Fig. 2: Competence and warmth in the era of artificial intelligence.
figure 2

a In the first hypothetical scenario, physicians remain the conductors: they are the ones who make complex decisions involving patient values, and who prescribe the most appropriate autonomous algorithmic decision-making systems among the different available ones to delegate decisions that can be standardized or without emotional dimension. b In the second hypothetical scenario, physicians are overwhelmed by the performance of artificial intelligence. They are hired by digital giants to tailor the algorithms to patients’ values, thus becoming their advocate, and accompany the decisions made by the artificial intelligence system, coaching their patient towards better health. PE physical examination.

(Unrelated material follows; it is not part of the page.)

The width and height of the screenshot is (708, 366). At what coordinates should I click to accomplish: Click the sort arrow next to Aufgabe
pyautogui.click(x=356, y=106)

In the second scenario, physicians are overwhelmed by the high performance of AADMS developed by the digital giants and become hired by these companies to be at the interface between AADMS decisions and patients (Fig. 2b). With AADMS, or their human representatives the “health engineers”, physicians would become their patients’ advocates, transmitting their vision of life and values so that AADMS decisions can be tailored to their unique patient. With patients, physicians would announce important diagnoses made by AADMS and accompany patients towards better health as a coach would. Several companies could soon offer their digital ecosystem to patients, including the products and machines needed for data collection, the teams required for data processing, and the accompanying physicians, with the risk of a new organization corrupted towards the profits of these companies. Only large companies are currently able to cover the entire health chain, which a century ago was the monopoly of physicians. In this scenario, competence, defined as the ability to establish a diagnosis, estimate a prognosis, or select a treatment would no longer be the prerogative of the physician. The role of physicians would remain limited to the “warmth” dimension because they would accompany a care they would not master. However, even this “warmth dimension” is threatened by the progress made in the new domain of artificial emotional intelligence and its three main areas of research, i.e. recognition, generation, and augmentation of emotions27. Building on this research, empathetic conversational bots have been designed to establish long-term, social-emotional relationships with their users28. And indeed, humans are increasingly “trusting” these virtual agents, considering them over time as friends or companions29,30. Even in settings where patients require the most humanistic care such as in palliative care, empathetic conversational bots, capable of assessing and providing advice to reduce social isolation and unmet spiritual needs according to their creators, are being evaluated31.

Conclusion

The industrial revolution in data collection and then data processing/AI has led to the multiplication of actors involved in patient care, these actors being no longer limited to humans but also to software that makes medical decisions. Physicians must keep the control over these new technologies if they want to keep the “competence” dimension on their side. Otherwise, they risk being hired by companies for their “warmth”, i.e. their ability to support patients in the digital ecosystem to which they have subscribed, at least for the time when artificial emotional intelligence is still in its infancy. This would sign the loss of medical competence as currently defined, and the return of physicians in the pre-scientific revolution era when they practiced a discipline they did not master.